This subsection presents the forecasting performance evaluation of the three base learners applied independently on the wind speed dataset: Support Vector Regression (SVR), AdaBoost Regressor, and Random Forest Regressor. Each model was trained and evaluated using the preprocessed data described in Section 5, with hyperparameters optimized via grid search and five-fold cross-validation. Table 1 summarizes the results obtained on the test set in terms of Mean Absolute Error (MAE), Root Mean Squared Error (RMSE), and the coefficient of determination (R²).

Table 1.

Comparative performance of single and ensemble models for wind speed forecasting (MAE, RMSE, R²).

Months	Models	MAE	RMSE	R²
October 2024	Random Forest	0.306	0.389	0.731
	AdaBoost	0.280	0.357	0.773
	SVR	0.301	0.410	0.701
	Ensemble Learning	0.255	0.334	0.801
May 2025	Random Forest	0.362	0.465	0.701
	AdaBoost	0.324	0.440	0.732
	SVR	0.372	0.485	0.674
	Ensemble Learning	0.314	0.429	0.745

Performance of the ensemble learning model

Figure 4 presents a comparison between actual wind speed measurements and the predictions generated by four different models—Random Forest, AdaBoost, Support Vector Regression (SVR), and an ensemble learning approach—over the month of October 2024. The actual wind speed is depicted as a continuous reference line, while each model’s prediction is represented by a distinct dashed line. Among the models, the ensemble learning approach demonstrates the closest alignment with the actual wind speed values, effectively capturing both the amplitude and the temporal dynamics of the observed fluctuations. AdaBoost also exhibits a satisfactory performance, particularly in regions of moderate wind speed variation. In contrast, SVR shows more pronounced deviations, frequently overestimating or underestimating peak values. The Random Forest model tends to underestimate wind speed during periods of high variability, suggesting a potential underfitting behavior. Overall, the ensemble model achieves superior predictive accuracy and temporal consistency, supporting its effectiveness in modeling complex wind speed patterns through the integration of multiple base learners.

Figure 4.

Mode-based forecasting of wind speed in October 2024.

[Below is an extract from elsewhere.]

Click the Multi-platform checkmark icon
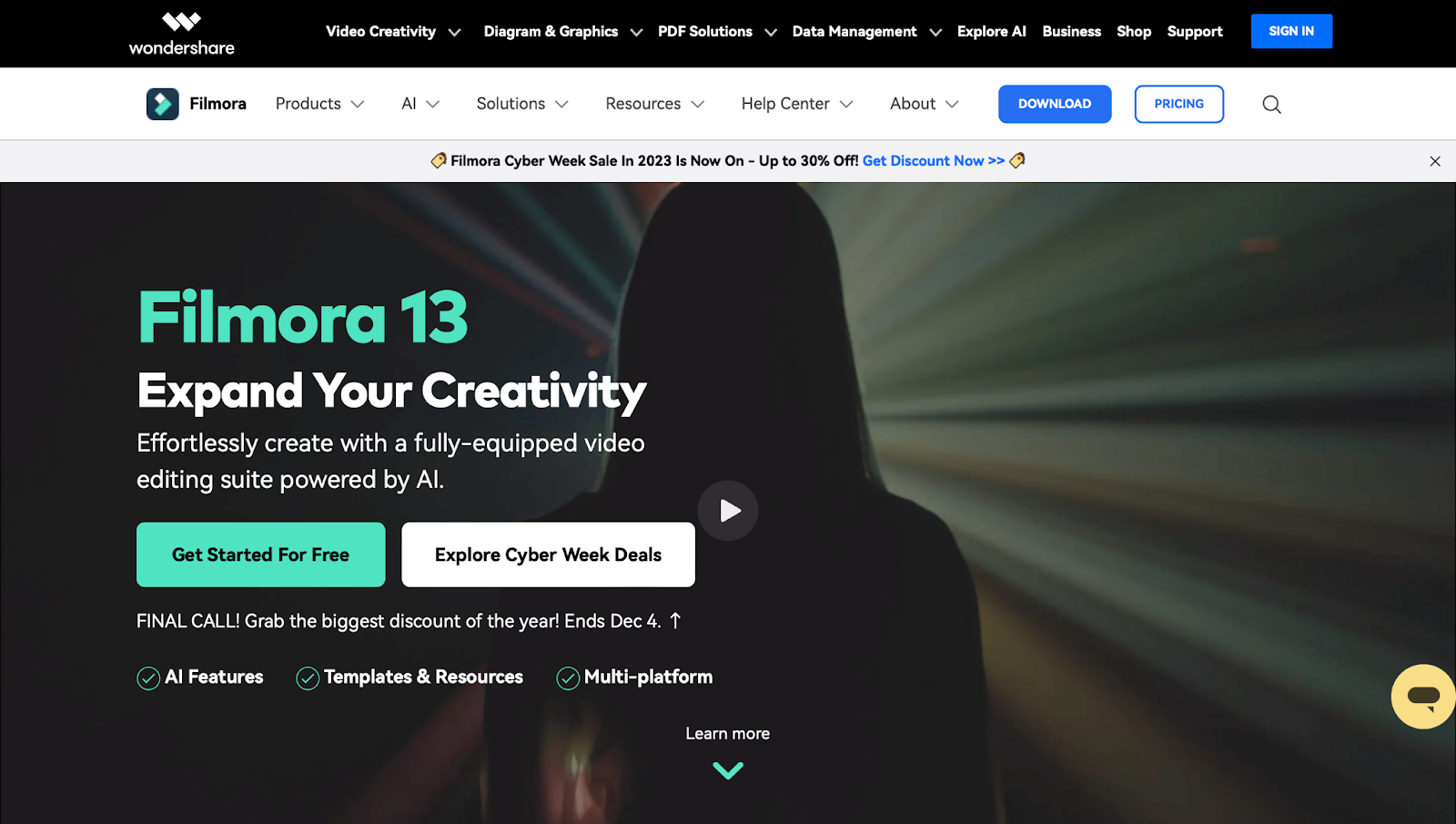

Figure 5 illustrates a zoom-in window of a time period of Figure 4 to show the varying predictive capabilities of different machine learning algorithms for wind speed forecasting. While the Ensemble Learning model appears to offer the most robust performance for much of the observed period, all models face challenges in accurately predicting sudden and drastic changes in wind speed, as evidenced by the significant overestimation during the sharp decline on October 19th. This highlights an area for potential future research, focusing on improving model robustness to extreme or atypical meteorological events.

Figure 5.

Detailed wind speed forecast for October 2024 (zoomed view).

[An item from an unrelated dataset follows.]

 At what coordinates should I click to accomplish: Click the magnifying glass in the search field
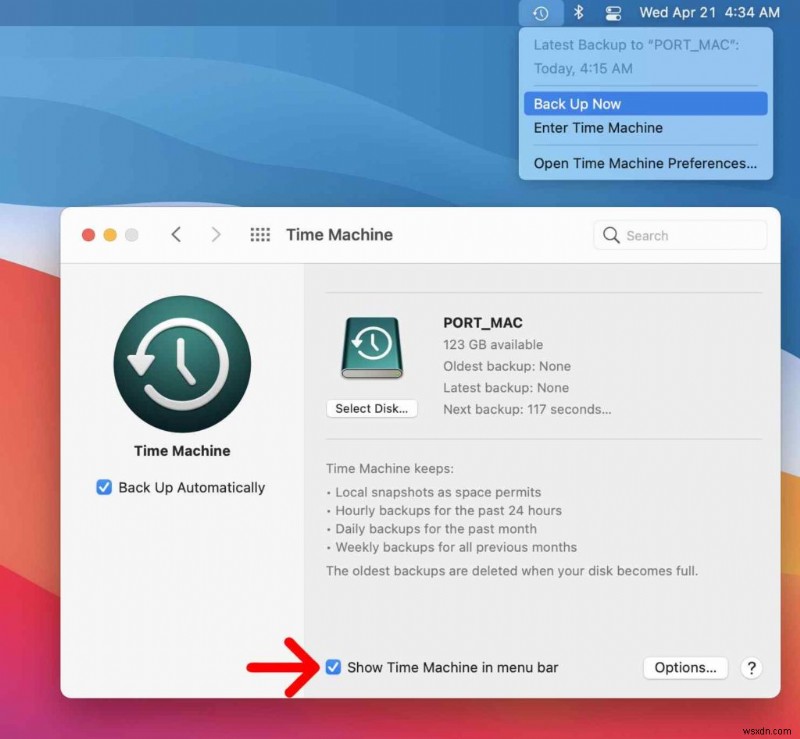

Figure 6 offers a recent view across a significant portion of the month of May 2025, demonstrating the general efficacy of all implemented models in tracking the actual wind speed fluctuations. Notably, the Ensemble Learning approach consistently exhibits superior predictive accuracy, evidenced by its close alignment with the observed data throughout this broader temporal span. Conversely, Figure 7 provides a granular examination of model performance during a particularly volatile 6-day period within May 2025. This zoomed-in perspective critically reveals a shared limitation across all models: their discernible difficulty in accurately predicting the precise magnitude and timing of abrupt and substantial decreases in wind speed to minimal values, as exemplified by the significant overestimation observed during the sharp trough on May 18th. These visualizations underline the robust capabilities of ensemble-based methods in general wind speed forecasting, while simultaneously highlighting the persistent challenge in accurately forecasting extreme and rapid meteorological shifts, which warrants further research into model resilience and outlier detection.

Figure 6.

Mode-based forecasting of wind speed in May 2025.

Figure 7.

Detailed wind speed forecast for May 2025 (zoomed view).

The combined analysis, mentioned in Figure 8, demonstrates that Ensemble Learning consistently outperforms individual models (Random Forest, AdaBoost, SVR) in wind speed forecasting for both October 2024 and May 2025, as evidenced by its lower MAE and RMSE and higher R2 values. However, a recurring limitation across all models and timeframes is their significant struggle to accurately predict rapid and extreme drops in wind speed, suggesting an area for future research and model improvement, potentially through enhanced anomaly detection or the incorporation of more granular meteorological data.

Figure 8.

Model performance summary.

Comparative analysis: Single models versus ensemble model

This study provides a comprehensive evaluation of three individual machine learning models—Random Forest (RF), AdaBoost (Ad), and Support Vector Regression (SVR)—alongside an Ensemble Stacking approach for wind speed forecasting. The comparative analysis reveals distinct performance characteristics across different seasonal conditions, measured through key metrics including Mean Absolute Error (MAE), Root Mean Square Error (RMSE), and coefficient of determination (R²).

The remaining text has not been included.